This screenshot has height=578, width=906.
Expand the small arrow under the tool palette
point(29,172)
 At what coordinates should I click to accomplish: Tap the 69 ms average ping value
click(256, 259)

######

### What you will do
In full and without error, restate the data.

### Result
This screenshot has height=578, width=906.
Expand the small arrow under the tool palette
point(29,172)
 At what coordinates should I click to accomplish: Tap the 69 ms average ping value
click(256, 259)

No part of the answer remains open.